*Texto apresentado*.
%%

As piores delas foram na Hungria do pós-guerra, quando os preços dobravam a cada 15 horas, e no Zimbábue, de 2007 a 2008, quando isso acontecia a cada 24,7 horas. A mais clássica, porém, foi a da Alemanha no período entreguerras. Quando o país deixou de pagar em 1922 as contas previstas pelo Tratado de Versalhes, teve invadido pelos franceses o Vale do Ruhr, o coração industrial do país, e a sua produção interrompida. O resultado foi que o marco, que valia 25 centavos de dólar em 1914, chegou a ser cotado a 4,2 trilhões por dólar, em 1923. Em um único dia, o preço do pão disparou de 20 mil para 5 milhões de marcos. Tamanha confusão econômica estimulou Adolf Hitler a tentar, nesse mesmo ano, o Golpe da Cervejaria, que apesar de não ter sido bem sucedido o credenciou para uma década depois tomar o poder do país para os nazistas.

“A maioria dos países de mercado emergente tem bancos centrais com grande poder discricionário e muito pouca credibilidade. Raramente, cumprem suas metas de inflação e, em geral, produzem moedas lixo. Nesse sentido, o Brasil não é exceção”, responde duramente Hanke, que atuou no conselho de consultores econômicos do presidente Ronald Reagan, entre 1981 e 1982, para enfrentar a inflação da época, e que ainda foi chamado para combater crises monetárias na Argentina (1991), Estônia (1992), Lituânia (1994), Bulgária (1997), Bósnia-Herzegovina (1997) e Equador (2000).

Devido ao Plano Real, o Brasil não se viu, nas últimas décadas, em enrascadas tão grandes quanto às desses países e da Venezuela de hoje. Mas, mesmo que uma nova hiperinflação pareça distante, o governo atual precisa ser responsável para evitar que o país regrida. Afinal, como a questão fiscal demonstra pouco controle, em especial, num momento que o governo federal pretende gastar mais para tentar uma reeleição, o único mecanismo de combate à inflação tem sido a taxa de juros determinada pelo Banco Central. Pode ser pouco.

%%

*Tarefa A*.
Por favor, transforme em lista o parágrafo do texto sobre inflação que começa com "Devido ao Plano Real", de forma mais breve e mantendo os fatos principais.
*Tarefa B*.
Reproduza do texto sobre inflação o trecho que vai de "Devido ao Plano" até "Pode ser pouco.".
Baseie-se somente no texto sobre inflação.

Dados de ancoragem em coordenadas de pixel:
%%

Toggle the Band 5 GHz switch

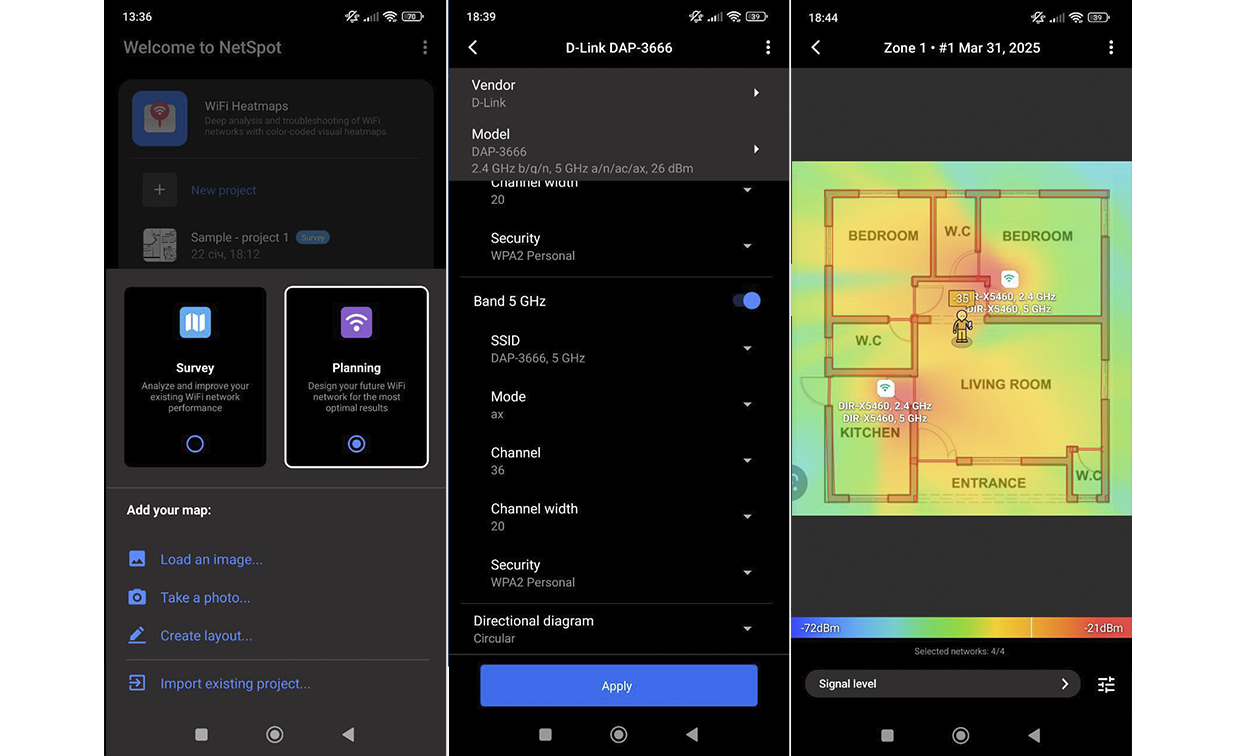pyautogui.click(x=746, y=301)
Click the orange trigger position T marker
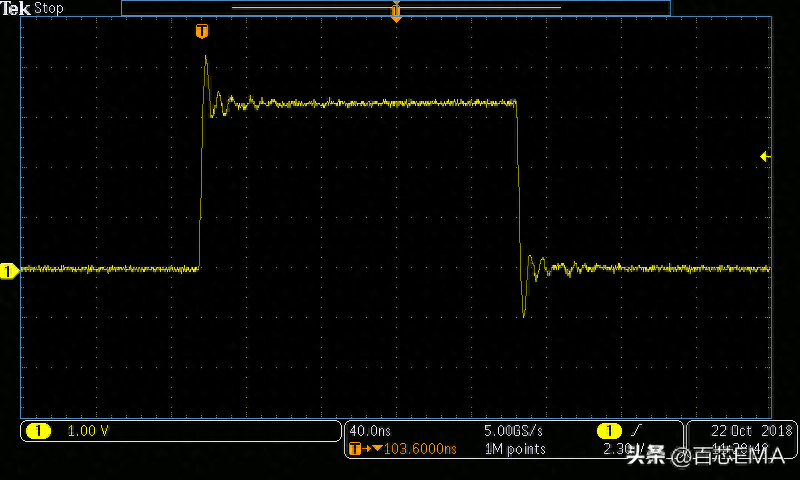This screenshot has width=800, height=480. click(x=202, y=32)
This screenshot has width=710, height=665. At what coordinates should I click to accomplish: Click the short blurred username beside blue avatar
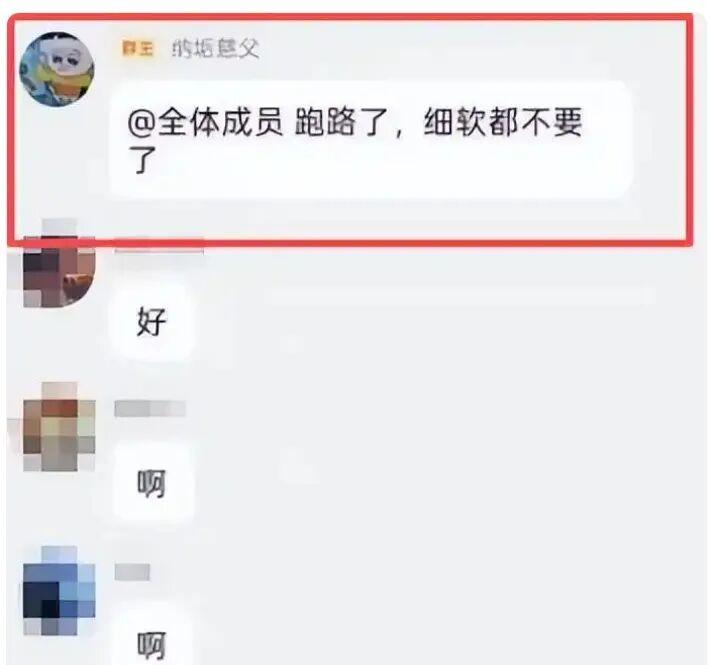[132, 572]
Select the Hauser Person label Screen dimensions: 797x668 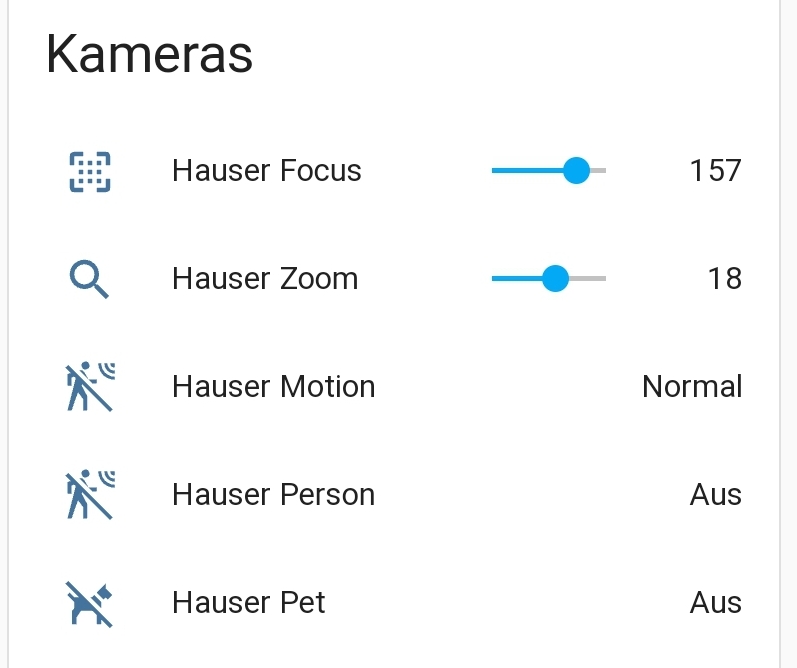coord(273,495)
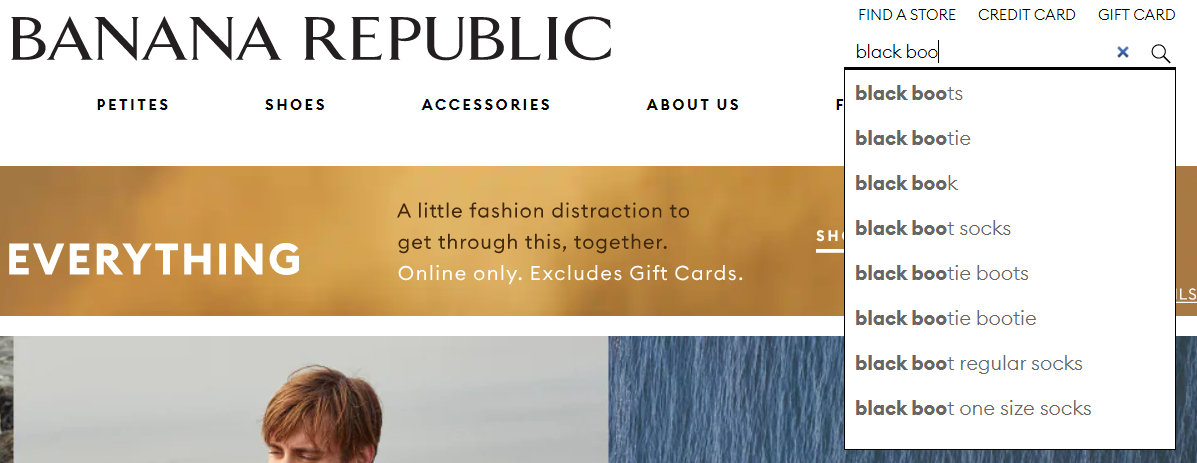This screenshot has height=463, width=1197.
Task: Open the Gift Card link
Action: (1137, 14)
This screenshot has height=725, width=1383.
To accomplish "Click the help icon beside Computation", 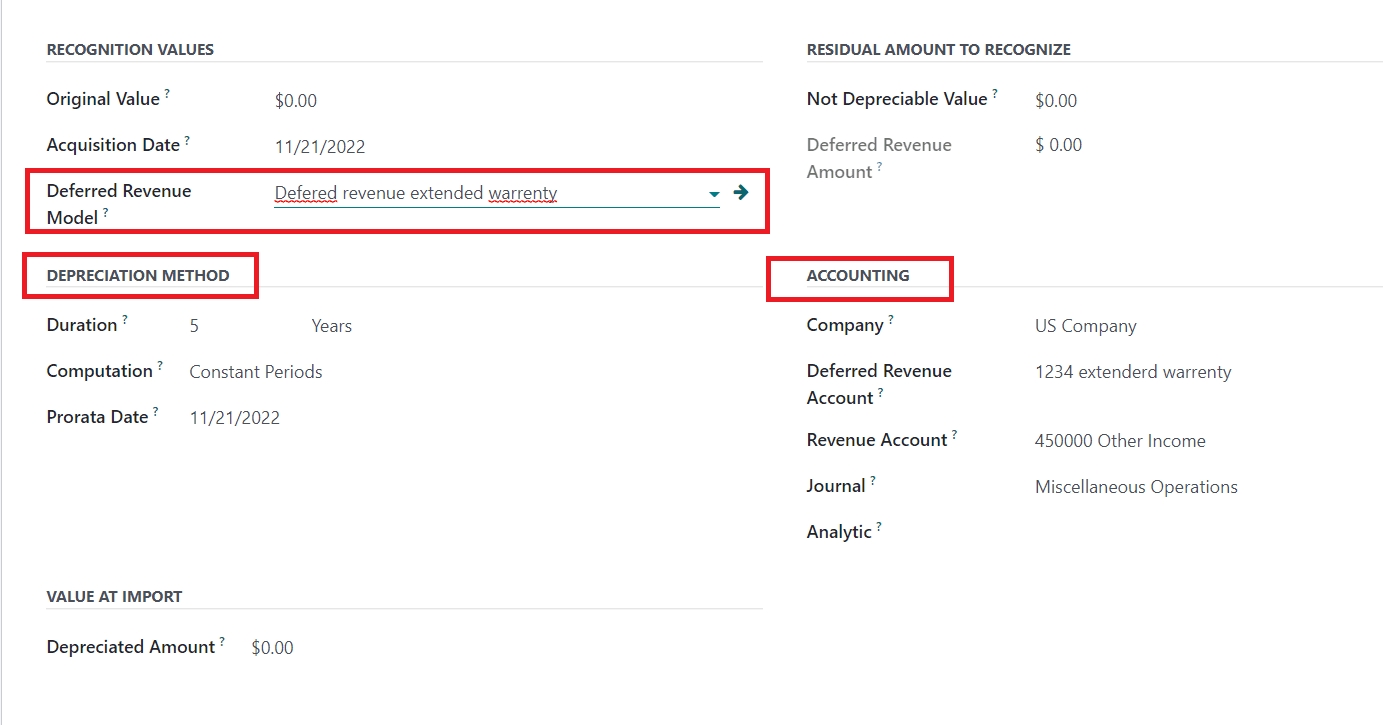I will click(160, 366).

%%

*Solução da tarefa A*.
- Graças ao Plano Real, o Brasil não passou, nas últimas décadas, por crises tão graves quanto as desses países e da Venezuela atual.
- Uma nova hiperinflação parece distante, mas o governo precisa agir com responsabilidade para evitar um retrocesso.
- O controle fiscal é fraco, sobretudo quando o governo federal pretende gastar mais em busca da reeleição.
- Por isso, o único instrumento contra a inflação tem sido a taxa de juros definida pelo Banco Central, o que pode ser pouco.

*Solução da tarefa B*.
Devido ao Plano Real, o Brasil não se viu, nas últimas décadas, em enrascadas tão grandes quanto às desses países e da Venezuela de hoje. Mas, mesmo que uma nova hiperinflação pareça distante, o governo atual precisa ser responsável para evitar que o país regrida. Afinal, como a questão fiscal demonstra pouco controle, em especial, num momento que o governo federal pretende gastar mais para tentar uma reeleição, o único mecanismo de combate à inflação tem sido a taxa de juros determinada pelo Banco Central. Pode ser pouco.